* **DIRECTIONS**: Your task is to output the entries below word for word.

* **EXERCISE MATERIALS**:
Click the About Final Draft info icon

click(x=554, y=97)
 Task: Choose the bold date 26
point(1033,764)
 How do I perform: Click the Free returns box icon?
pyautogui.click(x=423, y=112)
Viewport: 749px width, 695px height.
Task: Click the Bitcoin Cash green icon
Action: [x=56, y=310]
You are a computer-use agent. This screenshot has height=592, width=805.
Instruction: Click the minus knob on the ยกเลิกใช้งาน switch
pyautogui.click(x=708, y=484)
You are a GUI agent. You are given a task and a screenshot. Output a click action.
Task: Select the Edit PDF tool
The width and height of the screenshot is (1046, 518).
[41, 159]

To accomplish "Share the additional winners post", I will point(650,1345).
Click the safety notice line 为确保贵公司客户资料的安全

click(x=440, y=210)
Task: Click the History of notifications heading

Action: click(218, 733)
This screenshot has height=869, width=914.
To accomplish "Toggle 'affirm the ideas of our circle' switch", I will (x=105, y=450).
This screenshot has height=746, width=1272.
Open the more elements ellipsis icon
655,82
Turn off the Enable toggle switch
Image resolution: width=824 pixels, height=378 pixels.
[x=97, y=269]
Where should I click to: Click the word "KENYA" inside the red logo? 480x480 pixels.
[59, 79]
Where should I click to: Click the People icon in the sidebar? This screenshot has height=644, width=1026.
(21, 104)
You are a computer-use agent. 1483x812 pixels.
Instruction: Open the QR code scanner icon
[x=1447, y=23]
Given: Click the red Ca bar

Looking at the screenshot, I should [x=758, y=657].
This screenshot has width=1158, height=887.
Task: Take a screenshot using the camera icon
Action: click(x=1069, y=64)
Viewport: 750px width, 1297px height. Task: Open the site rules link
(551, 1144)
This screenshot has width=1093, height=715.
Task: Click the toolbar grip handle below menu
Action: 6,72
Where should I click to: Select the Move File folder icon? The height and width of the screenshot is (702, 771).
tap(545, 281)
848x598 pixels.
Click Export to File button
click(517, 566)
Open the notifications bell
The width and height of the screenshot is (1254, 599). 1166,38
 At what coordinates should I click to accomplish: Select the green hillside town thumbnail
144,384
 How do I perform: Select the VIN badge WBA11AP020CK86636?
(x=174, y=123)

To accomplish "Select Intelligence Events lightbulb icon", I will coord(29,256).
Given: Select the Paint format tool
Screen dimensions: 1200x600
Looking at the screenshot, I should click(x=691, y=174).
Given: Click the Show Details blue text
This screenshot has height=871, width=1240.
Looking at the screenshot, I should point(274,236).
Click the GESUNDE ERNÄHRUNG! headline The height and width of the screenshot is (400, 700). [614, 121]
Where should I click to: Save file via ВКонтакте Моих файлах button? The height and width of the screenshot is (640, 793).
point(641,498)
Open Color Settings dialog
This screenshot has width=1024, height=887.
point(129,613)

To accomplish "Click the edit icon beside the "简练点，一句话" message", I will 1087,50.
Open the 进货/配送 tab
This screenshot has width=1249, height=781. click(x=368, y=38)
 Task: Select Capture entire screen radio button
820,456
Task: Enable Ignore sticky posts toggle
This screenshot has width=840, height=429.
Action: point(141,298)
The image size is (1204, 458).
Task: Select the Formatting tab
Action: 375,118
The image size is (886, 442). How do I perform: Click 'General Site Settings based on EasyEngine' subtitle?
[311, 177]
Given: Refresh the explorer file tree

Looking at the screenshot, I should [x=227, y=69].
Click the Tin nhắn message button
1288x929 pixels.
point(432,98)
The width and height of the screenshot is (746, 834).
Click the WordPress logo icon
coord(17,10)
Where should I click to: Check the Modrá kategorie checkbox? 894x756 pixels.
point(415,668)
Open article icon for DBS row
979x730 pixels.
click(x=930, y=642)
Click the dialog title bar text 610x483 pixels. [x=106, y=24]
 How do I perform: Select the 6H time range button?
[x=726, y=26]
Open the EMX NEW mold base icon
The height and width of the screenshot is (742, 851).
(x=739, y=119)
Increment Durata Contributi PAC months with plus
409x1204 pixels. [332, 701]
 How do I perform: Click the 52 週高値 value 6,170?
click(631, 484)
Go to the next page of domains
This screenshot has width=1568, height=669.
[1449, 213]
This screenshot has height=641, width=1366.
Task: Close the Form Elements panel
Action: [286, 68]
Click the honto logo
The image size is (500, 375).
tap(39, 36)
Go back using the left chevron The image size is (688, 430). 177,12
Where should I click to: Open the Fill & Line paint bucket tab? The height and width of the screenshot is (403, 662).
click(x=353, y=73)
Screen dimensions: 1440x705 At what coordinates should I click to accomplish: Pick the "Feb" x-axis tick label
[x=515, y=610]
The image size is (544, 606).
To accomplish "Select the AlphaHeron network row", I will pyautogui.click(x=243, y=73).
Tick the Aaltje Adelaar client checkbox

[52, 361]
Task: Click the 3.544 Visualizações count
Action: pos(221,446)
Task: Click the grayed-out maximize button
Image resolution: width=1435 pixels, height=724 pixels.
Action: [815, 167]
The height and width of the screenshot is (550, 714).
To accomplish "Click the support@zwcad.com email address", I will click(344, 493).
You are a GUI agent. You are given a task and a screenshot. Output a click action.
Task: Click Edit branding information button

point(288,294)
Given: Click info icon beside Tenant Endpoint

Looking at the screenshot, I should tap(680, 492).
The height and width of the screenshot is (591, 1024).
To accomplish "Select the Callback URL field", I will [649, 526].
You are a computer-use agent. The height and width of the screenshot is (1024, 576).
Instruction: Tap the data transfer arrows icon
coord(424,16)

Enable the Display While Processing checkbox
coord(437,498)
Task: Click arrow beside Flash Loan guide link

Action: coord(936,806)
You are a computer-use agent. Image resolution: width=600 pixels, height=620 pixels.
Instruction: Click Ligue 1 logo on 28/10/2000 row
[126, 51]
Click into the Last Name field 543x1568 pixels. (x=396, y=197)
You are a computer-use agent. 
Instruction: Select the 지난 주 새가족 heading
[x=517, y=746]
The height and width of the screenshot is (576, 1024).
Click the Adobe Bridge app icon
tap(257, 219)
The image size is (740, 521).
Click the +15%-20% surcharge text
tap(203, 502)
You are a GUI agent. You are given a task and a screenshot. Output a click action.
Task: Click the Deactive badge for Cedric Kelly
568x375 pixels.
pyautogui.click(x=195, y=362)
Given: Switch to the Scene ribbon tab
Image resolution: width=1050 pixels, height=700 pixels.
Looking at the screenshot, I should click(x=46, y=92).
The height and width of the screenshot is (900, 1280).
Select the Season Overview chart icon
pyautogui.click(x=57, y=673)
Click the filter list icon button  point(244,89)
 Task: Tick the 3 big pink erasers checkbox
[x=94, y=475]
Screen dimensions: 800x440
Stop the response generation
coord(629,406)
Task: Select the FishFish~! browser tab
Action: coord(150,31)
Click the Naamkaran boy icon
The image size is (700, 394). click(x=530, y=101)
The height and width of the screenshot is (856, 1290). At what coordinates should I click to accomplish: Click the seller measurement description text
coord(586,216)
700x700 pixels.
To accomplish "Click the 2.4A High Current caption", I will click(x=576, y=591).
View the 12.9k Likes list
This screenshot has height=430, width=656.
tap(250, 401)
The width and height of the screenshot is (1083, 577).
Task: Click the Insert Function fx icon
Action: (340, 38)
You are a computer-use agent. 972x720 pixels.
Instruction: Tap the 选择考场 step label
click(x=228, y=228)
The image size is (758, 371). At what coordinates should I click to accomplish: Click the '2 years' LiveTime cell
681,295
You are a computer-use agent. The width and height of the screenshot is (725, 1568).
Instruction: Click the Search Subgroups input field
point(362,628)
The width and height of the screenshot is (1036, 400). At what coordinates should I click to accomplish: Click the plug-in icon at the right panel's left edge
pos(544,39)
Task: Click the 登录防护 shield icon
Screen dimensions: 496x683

* **ANSWER BELOW**:
Click the About Final Draft info icon

click(x=554, y=97)
 Task: Choose the bold date 26
point(1033,764)
 How do I perform: Click the Free returns box icon?
pyautogui.click(x=423, y=112)
Viewport: 749px width, 695px height.
Task: Click the Bitcoin Cash green icon
Action: [x=56, y=310]
You are a computer-use agent. This screenshot has height=592, width=805.
Instruction: Click the minus knob on the ยกเลิกใช้งาน switch
pyautogui.click(x=708, y=484)
You are a GUI agent. You are given a task and a screenshot. Output a click action.
Task: Select the Edit PDF tool
The width and height of the screenshot is (1046, 518).
[41, 159]

To accomplish "Share the additional winners post", I will point(650,1345).
Click the safety notice line 为确保贵公司客户资料的安全

click(x=440, y=210)
Task: Click the History of notifications heading

Action: click(218, 733)
This screenshot has height=869, width=914.
To accomplish "Toggle 'affirm the ideas of our circle' switch", I will (x=105, y=450).
This screenshot has height=746, width=1272.
Open the more elements ellipsis icon
655,82
Turn off the Enable toggle switch
Image resolution: width=824 pixels, height=378 pixels.
[x=97, y=269]
Where should I click to: Click the word "KENYA" inside the red logo? 480x480 pixels.
[59, 79]
Where should I click to: Click the People icon in the sidebar? This screenshot has height=644, width=1026.
(21, 104)
You are a computer-use agent. 1483x812 pixels.
Instruction: Open the QR code scanner icon
[x=1447, y=23]
Given: Click the red Ca bar

Looking at the screenshot, I should [x=758, y=657].
This screenshot has width=1158, height=887.
Task: Take a screenshot using the camera icon
Action: click(x=1069, y=64)
Viewport: 750px width, 1297px height. Task: Open the site rules link
(551, 1144)
This screenshot has width=1093, height=715.
Task: Click the toolbar grip handle below menu
Action: 6,72
Where should I click to: Select the Move File folder icon? The height and width of the screenshot is (702, 771).
tap(545, 281)
848x598 pixels.
Click Export to File button
click(517, 566)
Open the notifications bell
The width and height of the screenshot is (1254, 599). 1166,38
 At what coordinates should I click to accomplish: Select the green hillside town thumbnail
144,384
 How do I perform: Select the VIN badge WBA11AP020CK86636?
(x=174, y=123)

To accomplish "Select Intelligence Events lightbulb icon", I will coord(29,256).
Given: Select the Paint format tool
Screen dimensions: 1200x600
Looking at the screenshot, I should click(x=691, y=174).
Given: Click the Show Details blue text
This screenshot has height=871, width=1240.
Looking at the screenshot, I should point(274,236).
Click the GESUNDE ERNÄHRUNG! headline The height and width of the screenshot is (400, 700). [614, 121]
Where should I click to: Save file via ВКонтакте Моих файлах button? The height and width of the screenshot is (640, 793).
point(641,498)
Open Color Settings dialog
This screenshot has width=1024, height=887.
point(129,613)

To accomplish "Click the edit icon beside the "简练点，一句话" message", I will 1087,50.
Open the 进货/配送 tab
This screenshot has width=1249, height=781. click(x=368, y=38)
 Task: Select Capture entire screen radio button
820,456
Task: Enable Ignore sticky posts toggle
This screenshot has width=840, height=429.
Action: point(141,298)
The image size is (1204, 458).
Task: Select the Formatting tab
Action: 375,118
The image size is (886, 442). How do I perform: Click 'General Site Settings based on EasyEngine' subtitle?
[311, 177]
Given: Refresh the explorer file tree

Looking at the screenshot, I should [x=227, y=69].
Click the Tin nhắn message button
1288x929 pixels.
point(432,98)
The width and height of the screenshot is (746, 834).
Click the WordPress logo icon
coord(17,10)
Where should I click to: Check the Modrá kategorie checkbox? 894x756 pixels.
point(415,668)
Open article icon for DBS row
979x730 pixels.
click(x=930, y=642)
Click the dialog title bar text 610x483 pixels. [x=106, y=24]
 How do I perform: Select the 6H time range button?
[x=726, y=26]
Open the EMX NEW mold base icon
The height and width of the screenshot is (742, 851).
(x=739, y=119)
Increment Durata Contributi PAC months with plus
409x1204 pixels. [332, 701]
 How do I perform: Click the 52 週高値 value 6,170?
click(631, 484)
Go to the next page of domains
This screenshot has width=1568, height=669.
[1449, 213]
This screenshot has height=641, width=1366.
Task: Close the Form Elements panel
Action: [286, 68]
Click the honto logo
The image size is (500, 375).
tap(39, 36)
Go back using the left chevron The image size is (688, 430). 177,12
Where should I click to: Open the Fill & Line paint bucket tab? The height and width of the screenshot is (403, 662).
click(x=353, y=73)
Screen dimensions: 1440x705 At what coordinates should I click to accomplish: Pick the "Feb" x-axis tick label
[x=515, y=610]
The image size is (544, 606).
To accomplish "Select the AlphaHeron network row", I will pyautogui.click(x=243, y=73).
Tick the Aaltje Adelaar client checkbox

[52, 361]
Task: Click the 3.544 Visualizações count
Action: pos(221,446)
Task: Click the grayed-out maximize button
Image resolution: width=1435 pixels, height=724 pixels.
Action: [815, 167]
The height and width of the screenshot is (550, 714).
To accomplish "Click the support@zwcad.com email address", I will click(344, 493).
You are a GUI agent. You are given a task and a screenshot. Output a click action.
Task: Click Edit branding information button

point(288,294)
Given: Click info icon beside Tenant Endpoint

Looking at the screenshot, I should tap(680, 492).
The height and width of the screenshot is (591, 1024).
To accomplish "Select the Callback URL field", I will [649, 526].
You are a computer-use agent. The height and width of the screenshot is (1024, 576).
Instruction: Tap the data transfer arrows icon
coord(424,16)

Enable the Display While Processing checkbox
coord(437,498)
Task: Click arrow beside Flash Loan guide link

Action: coord(936,806)
You are a computer-use agent. Image resolution: width=600 pixels, height=620 pixels.
Instruction: Click Ligue 1 logo on 28/10/2000 row
[126, 51]
Click into the Last Name field 543x1568 pixels. (x=396, y=197)
You are a computer-use agent. 
Instruction: Select the 지난 주 새가족 heading
[x=517, y=746]
The height and width of the screenshot is (576, 1024).
Click the Adobe Bridge app icon
tap(257, 219)
The image size is (740, 521).
Click the +15%-20% surcharge text
tap(203, 502)
You are a GUI agent. You are given a task and a screenshot. Output a click action.
Task: Click the Deactive badge for Cedric Kelly
568x375 pixels.
pyautogui.click(x=195, y=362)
Given: Switch to the Scene ribbon tab
Image resolution: width=1050 pixels, height=700 pixels.
Looking at the screenshot, I should click(x=46, y=92).
The height and width of the screenshot is (900, 1280).
Select the Season Overview chart icon
pyautogui.click(x=57, y=673)
Click the filter list icon button  point(244,89)
 Task: Tick the 3 big pink erasers checkbox
[x=94, y=475]
Screen dimensions: 800x440
Stop the response generation
coord(629,406)
Task: Select the FishFish~! browser tab
Action: coord(150,31)
Click the Naamkaran boy icon
The image size is (700, 394). click(x=530, y=101)
The height and width of the screenshot is (856, 1290). At what coordinates should I click to accomplish: Click the seller measurement description text
coord(586,216)
700x700 pixels.
To accomplish "Click the 2.4A High Current caption", I will click(x=576, y=591).
View the 12.9k Likes list
This screenshot has height=430, width=656.
tap(250, 401)
The width and height of the screenshot is (1083, 577).
Task: Click the Insert Function fx icon
Action: (340, 38)
You are a computer-use agent. 972x720 pixels.
Instruction: Tap the 选择考场 step label
click(x=228, y=228)
The image size is (758, 371). At what coordinates should I click to accomplish: Click the '2 years' LiveTime cell
681,295
You are a computer-use agent. The width and height of the screenshot is (725, 1568).
Instruction: Click the Search Subgroups input field
point(362,628)
The width and height of the screenshot is (1036, 400). At what coordinates should I click to accomplish: Click the plug-in icon at the right panel's left edge
pos(544,39)
Task: Click the 登录防护 shield icon
Screen dimensions: 496x683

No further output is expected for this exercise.